Exercice A: D'après le texte fourni sur la programmation des livraisons, à quoi se rapporte le problème décrit dans la demande selon la personne versée dans l'art ?
Exercice B: Dans le texte fourni sur la programmation des livraisons, relevez toutes les limites des systèmes automatisés de gestion de livraison de colis existants.
Exercice C: Poursuivez le texte sur la programmation des livraisons de colis à partir de sa dernière phrase.

Texte fourni:
-------------------------

Il se présente donc la nécessité d’un système de programmation des livraisons de colis configuré pour programmer les livraisons de façon générale selon les règles établies par le consignateur, mais aussi selon que le consignataire soit disponible pour recevoir et utiliser le colis (présente demande, page 3, lignes 16 à 19).

[…]

Il se présente donc la nécessité d’un système de programmation configuré pour programmer les services (comme la livraison d’un colis) qui doivent être fournis de façon générale conformément aux règles établies par l’expéditeur du service (comme un consignateur), mais aussi selon que le destinataire prévu (comme un consignataire) soit disponible pour recevoir et utiliser le service (présente demande, page 4, lignes 20 à 24).

[50] L’observation du demandeur dans la RRP, à la page 19, est également conforme à un problème lié aux règles de programmation :

[traduction]

Tel qu’il est décrit ci-dessus, les limites des systèmes automatisés de gestion de livraison de colis existants sont qu’ils ne permettent pas les livraisons irrégulières, qu’ils sont limités par les règles de livraison imposées par le consignateur et qu’ils ne permettent pas la participation du destinataire pour faciliter la livraison en dehors des règles imposées par le consignateur.

[51] Conformément aux observations du demandeur, à notre avis, la personne versée dans l’art considérerait que le problème décrit dans la présente demande concerne les règles de programmation, qui ne tiennent compte que des règles établies par l’expéditeur, mais qui ne tiennent pas compte de la disponibilité du destinataire prévu.

-------------------------

(Lignes pour repérer ce qui est affiché)
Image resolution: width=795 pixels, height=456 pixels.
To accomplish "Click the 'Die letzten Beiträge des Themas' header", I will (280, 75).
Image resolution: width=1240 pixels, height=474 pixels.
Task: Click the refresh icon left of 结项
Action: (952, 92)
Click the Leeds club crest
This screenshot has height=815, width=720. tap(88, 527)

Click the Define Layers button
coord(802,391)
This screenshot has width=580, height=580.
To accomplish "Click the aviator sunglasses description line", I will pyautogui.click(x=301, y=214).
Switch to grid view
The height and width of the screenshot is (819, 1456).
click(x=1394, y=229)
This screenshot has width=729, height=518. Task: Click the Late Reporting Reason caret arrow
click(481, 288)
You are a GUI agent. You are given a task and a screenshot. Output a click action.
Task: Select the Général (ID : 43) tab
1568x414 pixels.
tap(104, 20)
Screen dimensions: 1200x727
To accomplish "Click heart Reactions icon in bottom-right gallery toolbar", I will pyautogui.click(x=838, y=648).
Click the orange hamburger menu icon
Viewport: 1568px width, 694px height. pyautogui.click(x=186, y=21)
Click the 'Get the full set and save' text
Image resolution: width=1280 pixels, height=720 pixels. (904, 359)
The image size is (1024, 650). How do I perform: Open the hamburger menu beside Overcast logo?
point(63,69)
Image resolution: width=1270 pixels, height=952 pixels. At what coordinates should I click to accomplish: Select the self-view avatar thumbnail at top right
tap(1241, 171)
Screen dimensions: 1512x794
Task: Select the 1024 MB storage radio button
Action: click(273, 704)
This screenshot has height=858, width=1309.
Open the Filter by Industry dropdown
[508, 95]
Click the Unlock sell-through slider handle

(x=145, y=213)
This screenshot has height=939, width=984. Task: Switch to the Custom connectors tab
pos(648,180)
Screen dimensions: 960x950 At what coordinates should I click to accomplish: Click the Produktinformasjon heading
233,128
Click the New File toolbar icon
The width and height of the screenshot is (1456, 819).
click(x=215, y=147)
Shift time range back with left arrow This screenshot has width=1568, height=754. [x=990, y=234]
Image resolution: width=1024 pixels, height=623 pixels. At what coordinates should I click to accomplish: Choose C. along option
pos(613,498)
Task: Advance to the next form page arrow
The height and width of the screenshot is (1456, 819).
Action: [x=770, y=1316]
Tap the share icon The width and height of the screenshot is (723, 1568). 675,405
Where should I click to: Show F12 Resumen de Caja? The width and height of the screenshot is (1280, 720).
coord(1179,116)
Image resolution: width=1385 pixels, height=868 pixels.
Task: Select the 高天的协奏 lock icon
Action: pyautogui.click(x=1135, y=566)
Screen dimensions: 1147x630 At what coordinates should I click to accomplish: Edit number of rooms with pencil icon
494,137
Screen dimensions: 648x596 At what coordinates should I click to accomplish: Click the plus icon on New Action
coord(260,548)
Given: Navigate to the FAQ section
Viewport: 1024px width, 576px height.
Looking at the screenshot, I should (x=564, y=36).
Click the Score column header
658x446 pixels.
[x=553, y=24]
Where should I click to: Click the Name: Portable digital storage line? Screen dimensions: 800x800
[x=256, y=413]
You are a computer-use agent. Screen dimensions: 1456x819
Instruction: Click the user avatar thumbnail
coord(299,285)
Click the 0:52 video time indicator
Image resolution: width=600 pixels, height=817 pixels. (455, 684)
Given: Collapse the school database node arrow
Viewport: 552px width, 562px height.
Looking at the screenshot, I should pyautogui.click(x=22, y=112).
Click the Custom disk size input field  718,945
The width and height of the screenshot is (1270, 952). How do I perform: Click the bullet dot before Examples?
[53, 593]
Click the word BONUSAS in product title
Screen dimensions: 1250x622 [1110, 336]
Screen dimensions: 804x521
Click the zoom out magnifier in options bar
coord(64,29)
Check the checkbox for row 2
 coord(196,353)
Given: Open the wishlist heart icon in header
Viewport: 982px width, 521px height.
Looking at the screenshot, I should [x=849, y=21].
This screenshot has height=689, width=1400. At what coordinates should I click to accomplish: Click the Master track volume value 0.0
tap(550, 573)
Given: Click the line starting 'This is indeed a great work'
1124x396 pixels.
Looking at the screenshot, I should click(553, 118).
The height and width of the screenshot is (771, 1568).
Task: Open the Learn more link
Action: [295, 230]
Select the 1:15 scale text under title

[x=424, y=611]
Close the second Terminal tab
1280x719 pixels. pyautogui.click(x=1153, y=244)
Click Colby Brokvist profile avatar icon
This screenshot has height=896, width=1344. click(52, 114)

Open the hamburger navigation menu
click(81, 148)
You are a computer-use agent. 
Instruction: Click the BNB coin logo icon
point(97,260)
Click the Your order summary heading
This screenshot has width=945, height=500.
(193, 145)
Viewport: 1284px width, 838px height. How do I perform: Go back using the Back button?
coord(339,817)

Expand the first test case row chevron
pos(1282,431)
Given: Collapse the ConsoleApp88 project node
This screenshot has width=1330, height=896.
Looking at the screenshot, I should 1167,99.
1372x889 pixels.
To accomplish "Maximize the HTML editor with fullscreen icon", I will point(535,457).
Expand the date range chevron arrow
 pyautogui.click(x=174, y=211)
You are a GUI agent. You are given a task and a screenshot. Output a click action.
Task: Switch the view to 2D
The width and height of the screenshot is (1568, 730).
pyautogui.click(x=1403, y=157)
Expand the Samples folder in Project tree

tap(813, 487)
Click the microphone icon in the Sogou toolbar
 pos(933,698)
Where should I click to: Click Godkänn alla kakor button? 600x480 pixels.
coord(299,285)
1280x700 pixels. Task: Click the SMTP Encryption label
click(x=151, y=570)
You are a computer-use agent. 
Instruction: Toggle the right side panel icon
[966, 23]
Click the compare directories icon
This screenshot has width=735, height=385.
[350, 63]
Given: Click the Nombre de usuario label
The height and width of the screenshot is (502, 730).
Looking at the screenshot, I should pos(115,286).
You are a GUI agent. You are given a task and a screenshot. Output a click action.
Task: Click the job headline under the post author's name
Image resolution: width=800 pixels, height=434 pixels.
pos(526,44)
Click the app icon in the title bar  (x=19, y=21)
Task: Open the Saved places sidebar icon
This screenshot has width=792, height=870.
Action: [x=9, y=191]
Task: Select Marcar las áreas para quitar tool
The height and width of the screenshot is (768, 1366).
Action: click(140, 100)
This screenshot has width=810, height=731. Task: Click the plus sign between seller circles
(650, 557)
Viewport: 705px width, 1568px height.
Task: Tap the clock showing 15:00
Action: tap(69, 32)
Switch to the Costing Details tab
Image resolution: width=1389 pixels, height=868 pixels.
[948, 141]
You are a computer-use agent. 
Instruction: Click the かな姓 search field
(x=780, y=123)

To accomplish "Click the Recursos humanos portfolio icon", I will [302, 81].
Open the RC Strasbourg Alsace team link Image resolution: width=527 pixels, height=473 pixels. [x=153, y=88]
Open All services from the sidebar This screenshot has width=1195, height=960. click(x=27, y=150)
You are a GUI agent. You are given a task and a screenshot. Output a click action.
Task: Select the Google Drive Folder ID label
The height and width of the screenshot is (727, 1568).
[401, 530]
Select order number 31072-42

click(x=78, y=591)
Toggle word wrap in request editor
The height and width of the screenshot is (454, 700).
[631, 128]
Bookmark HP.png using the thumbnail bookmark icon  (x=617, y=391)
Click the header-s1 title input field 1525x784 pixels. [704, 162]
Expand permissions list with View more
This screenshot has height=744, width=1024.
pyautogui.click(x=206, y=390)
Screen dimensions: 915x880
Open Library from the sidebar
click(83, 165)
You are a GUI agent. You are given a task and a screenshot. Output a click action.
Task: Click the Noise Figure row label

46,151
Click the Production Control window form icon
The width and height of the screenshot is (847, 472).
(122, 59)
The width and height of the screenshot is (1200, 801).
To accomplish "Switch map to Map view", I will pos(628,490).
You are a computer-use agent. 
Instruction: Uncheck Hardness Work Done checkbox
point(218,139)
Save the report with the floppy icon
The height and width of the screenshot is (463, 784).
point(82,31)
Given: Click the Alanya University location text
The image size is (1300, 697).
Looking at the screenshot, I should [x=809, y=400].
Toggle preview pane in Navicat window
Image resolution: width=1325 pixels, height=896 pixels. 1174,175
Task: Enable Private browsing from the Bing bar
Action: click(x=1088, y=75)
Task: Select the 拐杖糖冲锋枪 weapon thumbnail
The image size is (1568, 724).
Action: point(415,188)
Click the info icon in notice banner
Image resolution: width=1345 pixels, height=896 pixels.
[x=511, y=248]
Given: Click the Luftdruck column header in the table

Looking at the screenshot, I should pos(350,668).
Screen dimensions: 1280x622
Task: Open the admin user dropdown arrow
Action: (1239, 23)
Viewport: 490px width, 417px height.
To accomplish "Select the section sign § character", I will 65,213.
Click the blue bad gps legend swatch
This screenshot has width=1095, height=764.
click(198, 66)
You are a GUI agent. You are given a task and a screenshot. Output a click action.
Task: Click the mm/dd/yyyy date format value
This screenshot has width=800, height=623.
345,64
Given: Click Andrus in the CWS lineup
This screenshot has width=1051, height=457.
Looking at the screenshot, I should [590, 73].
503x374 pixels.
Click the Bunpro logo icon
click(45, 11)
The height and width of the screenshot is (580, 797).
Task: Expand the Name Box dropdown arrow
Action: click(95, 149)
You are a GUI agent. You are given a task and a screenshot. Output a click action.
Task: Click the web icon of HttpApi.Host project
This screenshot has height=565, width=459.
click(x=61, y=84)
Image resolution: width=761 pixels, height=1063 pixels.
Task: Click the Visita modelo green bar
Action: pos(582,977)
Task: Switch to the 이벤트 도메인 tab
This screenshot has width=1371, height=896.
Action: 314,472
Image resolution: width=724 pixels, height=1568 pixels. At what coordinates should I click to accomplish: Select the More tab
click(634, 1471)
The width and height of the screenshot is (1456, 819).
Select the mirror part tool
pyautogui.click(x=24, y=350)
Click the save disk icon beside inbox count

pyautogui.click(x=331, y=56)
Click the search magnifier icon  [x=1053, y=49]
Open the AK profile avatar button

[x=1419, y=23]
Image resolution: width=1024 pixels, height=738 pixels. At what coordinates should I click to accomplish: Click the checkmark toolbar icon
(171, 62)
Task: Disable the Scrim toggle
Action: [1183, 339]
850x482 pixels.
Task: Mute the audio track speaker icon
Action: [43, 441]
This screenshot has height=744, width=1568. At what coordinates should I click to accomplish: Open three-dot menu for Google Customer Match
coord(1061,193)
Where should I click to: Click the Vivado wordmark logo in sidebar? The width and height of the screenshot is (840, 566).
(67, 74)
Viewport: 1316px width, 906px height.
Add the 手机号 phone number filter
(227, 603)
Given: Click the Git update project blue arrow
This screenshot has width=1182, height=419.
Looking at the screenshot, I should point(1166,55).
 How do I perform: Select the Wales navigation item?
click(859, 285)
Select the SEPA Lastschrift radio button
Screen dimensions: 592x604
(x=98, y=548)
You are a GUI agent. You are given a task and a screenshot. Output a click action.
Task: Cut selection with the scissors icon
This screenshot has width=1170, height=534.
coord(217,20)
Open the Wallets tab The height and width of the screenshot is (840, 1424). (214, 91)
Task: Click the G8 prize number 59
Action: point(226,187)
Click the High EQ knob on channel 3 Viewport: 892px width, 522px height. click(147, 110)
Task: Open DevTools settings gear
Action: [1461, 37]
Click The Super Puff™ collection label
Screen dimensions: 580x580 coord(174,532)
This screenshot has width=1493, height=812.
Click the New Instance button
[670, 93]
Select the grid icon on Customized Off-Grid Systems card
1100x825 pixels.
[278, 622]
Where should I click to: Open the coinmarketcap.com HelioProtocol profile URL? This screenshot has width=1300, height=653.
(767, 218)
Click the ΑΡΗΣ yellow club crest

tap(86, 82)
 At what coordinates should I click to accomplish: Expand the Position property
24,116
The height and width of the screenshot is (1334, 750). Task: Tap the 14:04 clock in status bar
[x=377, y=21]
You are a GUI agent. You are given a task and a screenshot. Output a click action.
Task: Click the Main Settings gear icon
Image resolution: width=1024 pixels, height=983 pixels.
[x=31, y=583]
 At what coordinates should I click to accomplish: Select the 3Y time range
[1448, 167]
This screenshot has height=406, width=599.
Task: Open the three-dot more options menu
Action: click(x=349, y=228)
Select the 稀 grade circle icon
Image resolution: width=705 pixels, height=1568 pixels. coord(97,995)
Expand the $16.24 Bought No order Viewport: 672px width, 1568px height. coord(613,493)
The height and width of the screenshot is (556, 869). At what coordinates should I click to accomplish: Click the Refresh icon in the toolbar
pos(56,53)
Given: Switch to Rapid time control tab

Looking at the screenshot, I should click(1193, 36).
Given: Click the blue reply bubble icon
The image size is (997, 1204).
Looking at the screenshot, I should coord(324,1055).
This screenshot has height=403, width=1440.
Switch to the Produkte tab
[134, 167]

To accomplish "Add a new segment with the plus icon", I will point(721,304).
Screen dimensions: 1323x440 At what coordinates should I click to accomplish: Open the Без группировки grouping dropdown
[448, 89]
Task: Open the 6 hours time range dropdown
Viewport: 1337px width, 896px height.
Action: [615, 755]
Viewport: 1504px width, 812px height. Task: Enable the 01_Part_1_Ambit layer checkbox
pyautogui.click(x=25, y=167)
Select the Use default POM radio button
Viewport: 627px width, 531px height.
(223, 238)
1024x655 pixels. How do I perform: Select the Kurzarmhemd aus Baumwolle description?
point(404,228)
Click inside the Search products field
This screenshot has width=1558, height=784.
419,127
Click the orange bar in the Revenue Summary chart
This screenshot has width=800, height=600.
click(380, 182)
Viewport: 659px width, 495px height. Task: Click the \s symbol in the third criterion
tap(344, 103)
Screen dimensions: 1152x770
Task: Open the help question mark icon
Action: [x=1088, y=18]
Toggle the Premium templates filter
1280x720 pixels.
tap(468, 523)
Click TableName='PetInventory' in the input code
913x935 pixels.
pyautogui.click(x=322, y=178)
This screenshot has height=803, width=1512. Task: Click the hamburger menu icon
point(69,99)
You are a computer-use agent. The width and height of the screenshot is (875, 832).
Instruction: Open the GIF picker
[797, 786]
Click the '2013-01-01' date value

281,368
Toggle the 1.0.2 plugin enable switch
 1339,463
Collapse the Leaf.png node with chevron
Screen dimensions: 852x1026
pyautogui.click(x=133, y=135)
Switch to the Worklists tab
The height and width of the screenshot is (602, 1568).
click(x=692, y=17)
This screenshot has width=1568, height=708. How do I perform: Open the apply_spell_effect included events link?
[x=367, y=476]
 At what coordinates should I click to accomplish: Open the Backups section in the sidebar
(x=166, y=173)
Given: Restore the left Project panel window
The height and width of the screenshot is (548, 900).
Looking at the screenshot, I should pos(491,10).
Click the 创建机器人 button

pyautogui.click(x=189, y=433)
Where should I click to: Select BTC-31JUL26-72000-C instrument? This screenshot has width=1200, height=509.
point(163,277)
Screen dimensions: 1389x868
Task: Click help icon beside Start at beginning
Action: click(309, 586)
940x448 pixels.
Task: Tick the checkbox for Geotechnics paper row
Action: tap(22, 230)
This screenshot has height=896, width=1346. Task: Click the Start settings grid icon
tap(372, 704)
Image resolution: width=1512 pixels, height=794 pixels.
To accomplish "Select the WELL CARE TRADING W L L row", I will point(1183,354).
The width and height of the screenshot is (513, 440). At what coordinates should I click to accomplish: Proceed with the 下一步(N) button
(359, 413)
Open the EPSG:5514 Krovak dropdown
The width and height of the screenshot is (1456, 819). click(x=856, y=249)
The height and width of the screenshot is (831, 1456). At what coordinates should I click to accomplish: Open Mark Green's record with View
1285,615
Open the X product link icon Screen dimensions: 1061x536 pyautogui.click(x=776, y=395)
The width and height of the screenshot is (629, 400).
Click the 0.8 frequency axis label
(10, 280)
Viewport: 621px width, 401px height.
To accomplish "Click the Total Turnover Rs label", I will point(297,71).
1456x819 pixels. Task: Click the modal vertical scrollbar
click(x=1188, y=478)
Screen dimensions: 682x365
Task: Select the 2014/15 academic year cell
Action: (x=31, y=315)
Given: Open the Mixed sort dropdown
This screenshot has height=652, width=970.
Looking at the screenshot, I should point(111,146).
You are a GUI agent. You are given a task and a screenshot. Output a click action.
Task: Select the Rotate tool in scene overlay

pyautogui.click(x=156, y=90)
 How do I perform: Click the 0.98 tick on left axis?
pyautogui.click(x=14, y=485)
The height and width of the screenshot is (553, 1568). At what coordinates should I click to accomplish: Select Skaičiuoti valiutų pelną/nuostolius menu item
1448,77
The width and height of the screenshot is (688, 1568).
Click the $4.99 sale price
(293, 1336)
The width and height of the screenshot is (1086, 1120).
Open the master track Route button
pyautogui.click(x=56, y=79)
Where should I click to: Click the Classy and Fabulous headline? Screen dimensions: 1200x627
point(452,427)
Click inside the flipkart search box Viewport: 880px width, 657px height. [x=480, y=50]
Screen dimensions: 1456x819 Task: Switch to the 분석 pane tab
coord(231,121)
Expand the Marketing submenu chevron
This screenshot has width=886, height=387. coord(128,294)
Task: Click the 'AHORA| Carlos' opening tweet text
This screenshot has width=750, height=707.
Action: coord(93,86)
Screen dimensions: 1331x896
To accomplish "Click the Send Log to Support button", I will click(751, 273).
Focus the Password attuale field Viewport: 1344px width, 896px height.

-------------------------

Réponse A: Aux règles de programmation, qui ne tiennent compte que des règles établies par l'expéditeur et pas de la disponibilité du destinataire prévu.

Réponse B:
- Ils ne permettent pas les livraisons irrégulières.
- Ils sont limités par les règles de livraison imposées par le consignateur.
- Ils ne permettent pas la participation du destinataire pour faciliter la livraison en dehors des règles imposées par le consignateur.

Réponse C:
[52] Compte tenu de ce problème identifié, nous sommes d’avis que la solution concerne la programmation des livraisons qui tient compte à la fois des règles établies par l’expéditeur du service et de la disponibilité du destinataire prévu. Conformément à la présente demande, la solution particulière proposée consiste à déterminer et à communiquer au destinataire une ou plusieurs fenêtres temporelles rentables pour la livraison afin que le destinataire puisse programmer la livraison du colis à l’intérieur d’une des fenêtres temporelles (présente demande, page 4, ligne 27 à la page 5, ligne 7).

[53] En examinant en deuxième lieu l’affirmation du demandeur selon laquelle le problème et la solution identifiés sont inexacts, le demandeur a soutenu dans la RRP, aux pages 12 à 14, que l’invention revendiquée fournit une solution à un problème pratique qualifié comme suit (RRP, à la page 13) :

[traduction]

Le demandeur fait respectueusement valoir que le problème pratique traité par l’invention revendiquée par le demandeur devrait être généralement reformulé comme « étant dans le domaine des systèmes automatisés de livraison de colis, dans lesquels un service de livraison de colis exploite des milliers d’itinéraires soutenus par des clients réguliers, mais qui comprennent également le fardeau des livraisons sporadiques non quotidiennes et dans lequel les itinéraires de livraison sont planifiés à l’aide d’un module d’acheminement et de programmation planification mis en œuvre par ordinateur, il est nécessaire de planifier les itinéraires et les horaires selon la disponibilité du destinataire prévu (p. ex., un consignataire). (souligné dans l’original)

[54] Bien que le demandeur propose, dans sa reformulation du problème, que le système automatisé de gestion de la livraison des colis doive être mis en évidence, nous soulignons que l’élément central de l’énoncé du problème reformulé est [traduction] « qu’il est nécessaire de planifier les itinéraires et les horaires selon la disponibilité du destinataire prévu (p. ex., un consignataire) ». Ce principe central proposé par le demandeur est compatible avec le problème que nous avons identifié ci‑dessus.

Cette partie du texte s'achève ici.